Blog

We've begun...

Our English yurt has been delivered (a marathon trek across country from Bodmin - thanks Tim), the raised decking and plywood base are almost complete, we've been on the "how to set up and run your own yurt campsite" course in Wales, and plan to place an order for our first Mongolian yurt within the next few days!

The yurt looks beautiful inside - all steam bent ash poles and beautifully crafted. We're really looking forward to getting it set up properly and having people to stay (after we've had a go, of course). It comes with its own log burning stove and oak front door! The skies here are beautifully black at night, so watching the stars through the crown will be a delight.

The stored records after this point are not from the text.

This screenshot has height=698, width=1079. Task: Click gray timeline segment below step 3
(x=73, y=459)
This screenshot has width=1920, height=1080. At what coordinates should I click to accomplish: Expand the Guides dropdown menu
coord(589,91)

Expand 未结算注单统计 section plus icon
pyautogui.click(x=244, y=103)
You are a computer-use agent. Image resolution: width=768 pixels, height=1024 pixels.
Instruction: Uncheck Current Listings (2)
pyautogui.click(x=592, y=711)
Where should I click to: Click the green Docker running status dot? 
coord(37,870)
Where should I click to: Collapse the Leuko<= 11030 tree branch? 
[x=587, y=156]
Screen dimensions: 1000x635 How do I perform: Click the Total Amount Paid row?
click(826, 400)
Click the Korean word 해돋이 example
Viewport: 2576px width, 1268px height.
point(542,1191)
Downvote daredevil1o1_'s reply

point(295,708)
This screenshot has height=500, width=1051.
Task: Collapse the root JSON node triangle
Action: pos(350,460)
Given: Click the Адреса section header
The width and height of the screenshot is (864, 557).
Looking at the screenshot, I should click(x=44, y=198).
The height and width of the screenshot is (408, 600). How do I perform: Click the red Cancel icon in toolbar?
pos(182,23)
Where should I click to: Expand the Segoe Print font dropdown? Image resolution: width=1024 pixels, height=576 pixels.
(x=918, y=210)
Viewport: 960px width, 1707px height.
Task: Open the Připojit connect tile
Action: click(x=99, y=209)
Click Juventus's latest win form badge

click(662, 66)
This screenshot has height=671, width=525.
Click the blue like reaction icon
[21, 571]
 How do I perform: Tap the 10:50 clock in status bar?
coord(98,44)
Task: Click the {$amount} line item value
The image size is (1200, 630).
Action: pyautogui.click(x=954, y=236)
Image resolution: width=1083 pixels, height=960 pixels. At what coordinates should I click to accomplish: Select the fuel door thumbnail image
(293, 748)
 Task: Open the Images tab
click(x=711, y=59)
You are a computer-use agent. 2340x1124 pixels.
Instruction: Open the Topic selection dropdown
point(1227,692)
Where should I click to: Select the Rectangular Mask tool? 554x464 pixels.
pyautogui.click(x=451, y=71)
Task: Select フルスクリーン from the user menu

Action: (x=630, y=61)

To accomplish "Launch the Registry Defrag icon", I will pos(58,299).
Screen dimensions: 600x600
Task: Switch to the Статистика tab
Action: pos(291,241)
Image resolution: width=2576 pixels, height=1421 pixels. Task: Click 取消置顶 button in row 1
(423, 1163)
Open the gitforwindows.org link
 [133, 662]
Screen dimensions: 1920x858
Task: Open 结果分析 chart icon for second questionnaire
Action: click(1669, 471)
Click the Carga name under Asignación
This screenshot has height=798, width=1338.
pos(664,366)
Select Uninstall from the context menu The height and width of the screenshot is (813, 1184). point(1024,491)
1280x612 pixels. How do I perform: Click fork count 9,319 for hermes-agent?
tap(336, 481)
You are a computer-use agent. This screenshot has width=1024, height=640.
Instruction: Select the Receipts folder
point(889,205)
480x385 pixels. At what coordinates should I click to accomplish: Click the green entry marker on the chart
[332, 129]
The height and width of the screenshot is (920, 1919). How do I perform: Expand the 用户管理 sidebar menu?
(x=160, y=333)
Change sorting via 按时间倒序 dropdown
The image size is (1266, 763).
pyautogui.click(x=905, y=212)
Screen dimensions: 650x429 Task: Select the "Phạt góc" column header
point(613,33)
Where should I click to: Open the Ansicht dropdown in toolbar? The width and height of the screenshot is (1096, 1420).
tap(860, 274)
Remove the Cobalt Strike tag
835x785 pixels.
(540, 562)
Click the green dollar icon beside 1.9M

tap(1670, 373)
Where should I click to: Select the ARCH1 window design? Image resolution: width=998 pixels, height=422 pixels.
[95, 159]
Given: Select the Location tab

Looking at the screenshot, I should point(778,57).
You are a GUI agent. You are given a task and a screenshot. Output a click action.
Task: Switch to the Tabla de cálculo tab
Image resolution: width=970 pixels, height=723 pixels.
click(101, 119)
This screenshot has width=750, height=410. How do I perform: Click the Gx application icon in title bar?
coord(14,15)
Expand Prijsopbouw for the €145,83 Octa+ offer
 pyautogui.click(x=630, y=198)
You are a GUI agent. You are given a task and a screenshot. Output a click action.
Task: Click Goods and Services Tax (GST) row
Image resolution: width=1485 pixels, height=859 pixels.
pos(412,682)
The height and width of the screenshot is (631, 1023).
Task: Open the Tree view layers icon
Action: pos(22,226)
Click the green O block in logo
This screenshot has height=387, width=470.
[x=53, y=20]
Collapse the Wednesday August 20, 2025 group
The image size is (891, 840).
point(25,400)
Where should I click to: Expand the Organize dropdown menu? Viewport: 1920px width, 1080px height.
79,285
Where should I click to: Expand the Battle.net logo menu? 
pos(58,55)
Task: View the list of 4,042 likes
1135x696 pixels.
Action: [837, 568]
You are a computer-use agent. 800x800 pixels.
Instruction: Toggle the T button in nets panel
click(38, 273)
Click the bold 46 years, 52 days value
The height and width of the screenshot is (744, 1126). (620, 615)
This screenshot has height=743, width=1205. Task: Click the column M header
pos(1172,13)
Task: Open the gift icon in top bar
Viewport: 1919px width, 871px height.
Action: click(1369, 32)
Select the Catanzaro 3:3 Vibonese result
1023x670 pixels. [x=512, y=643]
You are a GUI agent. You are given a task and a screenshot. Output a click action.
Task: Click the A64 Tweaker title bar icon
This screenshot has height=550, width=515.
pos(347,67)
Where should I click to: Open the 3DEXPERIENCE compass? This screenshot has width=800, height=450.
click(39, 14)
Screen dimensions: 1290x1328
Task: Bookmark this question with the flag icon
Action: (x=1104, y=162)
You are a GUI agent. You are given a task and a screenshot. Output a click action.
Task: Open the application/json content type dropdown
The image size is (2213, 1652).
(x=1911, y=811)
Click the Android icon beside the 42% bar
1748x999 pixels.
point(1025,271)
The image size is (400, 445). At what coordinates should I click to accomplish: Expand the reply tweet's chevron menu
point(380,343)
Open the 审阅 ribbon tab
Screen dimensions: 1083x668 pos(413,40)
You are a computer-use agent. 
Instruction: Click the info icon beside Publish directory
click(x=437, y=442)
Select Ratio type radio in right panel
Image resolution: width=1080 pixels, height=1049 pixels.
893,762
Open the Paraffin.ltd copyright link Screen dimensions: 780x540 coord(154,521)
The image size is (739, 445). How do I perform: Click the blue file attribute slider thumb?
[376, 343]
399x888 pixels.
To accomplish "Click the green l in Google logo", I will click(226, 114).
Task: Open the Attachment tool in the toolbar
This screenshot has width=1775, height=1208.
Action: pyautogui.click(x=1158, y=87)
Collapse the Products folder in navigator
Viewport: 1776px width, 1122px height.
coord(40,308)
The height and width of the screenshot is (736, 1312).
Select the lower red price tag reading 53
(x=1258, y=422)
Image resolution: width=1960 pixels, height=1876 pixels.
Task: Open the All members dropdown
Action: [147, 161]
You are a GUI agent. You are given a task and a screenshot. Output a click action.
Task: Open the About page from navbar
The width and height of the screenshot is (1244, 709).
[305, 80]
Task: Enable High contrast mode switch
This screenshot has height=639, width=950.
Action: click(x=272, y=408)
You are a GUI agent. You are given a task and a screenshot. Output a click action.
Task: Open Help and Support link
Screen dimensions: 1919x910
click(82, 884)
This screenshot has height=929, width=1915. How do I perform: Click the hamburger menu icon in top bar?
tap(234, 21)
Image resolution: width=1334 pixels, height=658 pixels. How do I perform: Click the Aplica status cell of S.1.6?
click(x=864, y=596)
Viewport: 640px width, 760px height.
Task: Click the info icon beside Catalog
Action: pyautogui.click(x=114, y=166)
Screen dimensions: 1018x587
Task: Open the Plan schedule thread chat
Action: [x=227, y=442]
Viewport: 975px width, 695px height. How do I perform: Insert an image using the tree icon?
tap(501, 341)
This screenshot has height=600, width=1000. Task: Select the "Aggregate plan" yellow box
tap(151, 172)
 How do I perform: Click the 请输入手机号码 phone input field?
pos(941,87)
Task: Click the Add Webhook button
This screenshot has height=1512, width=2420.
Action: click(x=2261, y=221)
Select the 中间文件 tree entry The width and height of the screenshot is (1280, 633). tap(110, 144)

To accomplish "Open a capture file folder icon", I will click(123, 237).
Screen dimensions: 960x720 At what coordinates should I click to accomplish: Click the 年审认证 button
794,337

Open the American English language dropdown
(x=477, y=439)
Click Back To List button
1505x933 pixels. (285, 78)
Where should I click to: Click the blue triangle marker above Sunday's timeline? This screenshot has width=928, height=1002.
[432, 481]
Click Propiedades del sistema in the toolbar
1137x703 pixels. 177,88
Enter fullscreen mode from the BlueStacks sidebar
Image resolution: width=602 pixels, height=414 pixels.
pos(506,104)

We've begun the process of evolving the field into a meadow; the first stage was to sow the yellow rattle seed in squares where we've cleared the top soil. The field hasn't been used for grazing or stock for quite a few years, as far as we can establish, so we're hoping that the soil won't be over fertile and that we can get the basic meadow seeds and flowers going within the next year or two.

We are lucky to have masses of cowslips and violets (including some white ones) in the adjacent Goose Paddock, so we're hoping to encourage those to spread to the field. I shall be out with my trowel as soon as the flowers have set seed.

We're working to encourage a range of wildlife - we've already got barn and tawny owls visiting the field, and the resident ducks and moorhens on the Goose pond and moat. We're hoping to spot some great crested newts one day; we should have the ideal environment, with nice damp ditches, a pond without fish and plenty of places to hide. We stacked piles of shrubby stuff against the out-building walls at the beginning of the winter to encourage hibernation. One of our mallards made use of this for a nest, and we've seen what looks like a weasel dashing into another stack (collective nouns for weasels includes "a confusion" and "a sneak" - it would be great to have a family - a confusion of weasels!).

The elders, rowans and blackberries are now planted in the field, along with the crab apple (Dolgo) and damson (Merryweather). We've got groups of willow cuttings dotted around, in theory acting as elegant dividers between the plots we plan to use for the yurts; we hope that they'll also double up as raw material for basket weaving and flower arrangements, either for courses that we might run in the barn or to inspire creative craft activity on the part of our yurt guests.